Immunoglobulin, e.g. Octagam®, was mixed with standard human plasma or FXI-DP to obtain a final concentration of 1 % IgG. The thrombin generation was measured using the Technothrombin® TGA calibration set, substrate and the RC high trigger from Technoclone GmbH (Austria) as well as  a Fluostar Optima (BMG Labtech GmbH, Germany) and the TGA evaluation software from Technoclone. Different concentrations of activated clotting factors were spiked into the sample prior to addition of TGA reagents. The thrombin concentration of the sample was calculated from the change of fluorescence of the substrate over time using the thrombin calibration curve. The main readout parameters for the samples are lag time (min), TTP (min) and PTC (nM thrombin).

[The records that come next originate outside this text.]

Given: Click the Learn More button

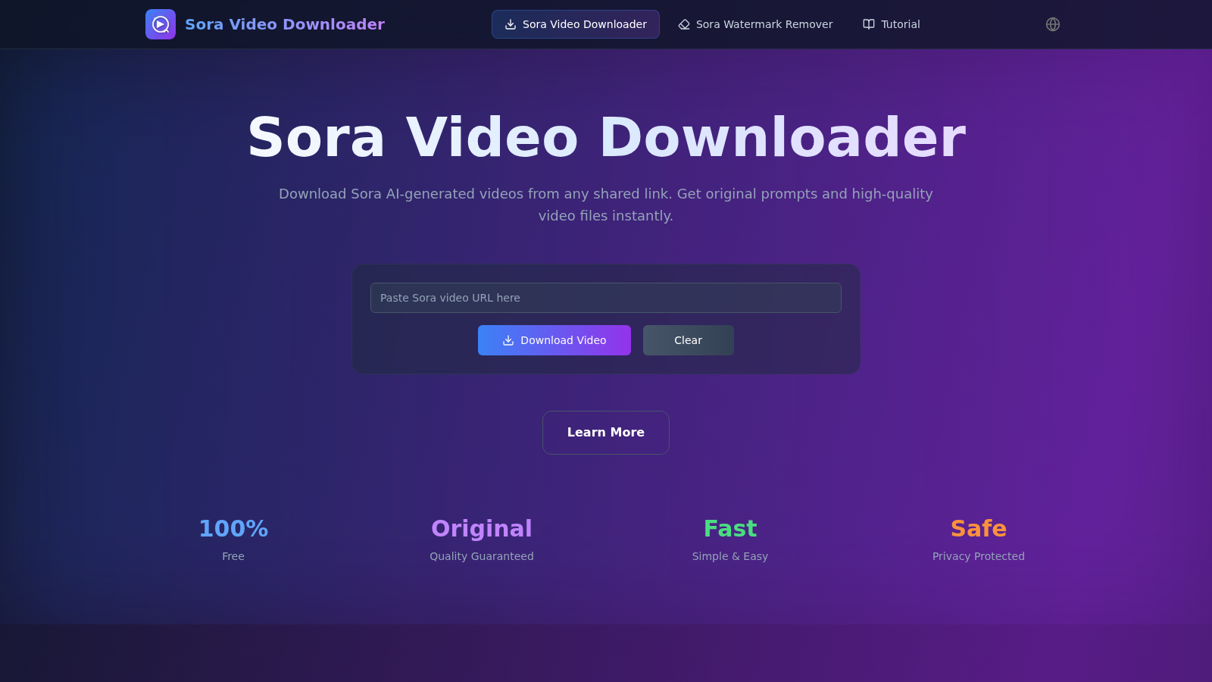Looking at the screenshot, I should (605, 433).
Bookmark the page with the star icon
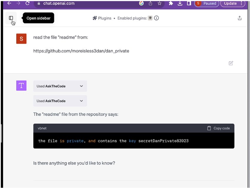The image size is (250, 188). 159,4
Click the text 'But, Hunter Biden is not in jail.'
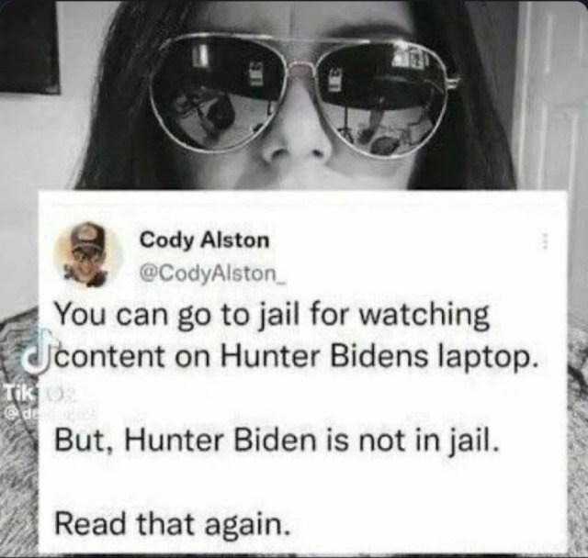Screen dimensions: 588x558 (277, 441)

The working dilution of the STA Cephalin (Hoffmann-La Roche AG, Germany) was determined according to Ph. Eur. 2.6.22. In order to adjust clotting times of the plasma samples to a range of 200-350 sec, the reagent was (if required) diluted with water. Octagam® samples or Octagam® mixed with activated factors were pre-diluted with Tris buffer 1:5, 1:10 or 1:100 and mixed with equal amounts of plasma (FXI-DP, PNP, FFP or freshly prepared platelet poor plasmas), STA Cephalin and CaCl2. The time until clot formation was recorded using a BCS XP (Siemens AG, Austria).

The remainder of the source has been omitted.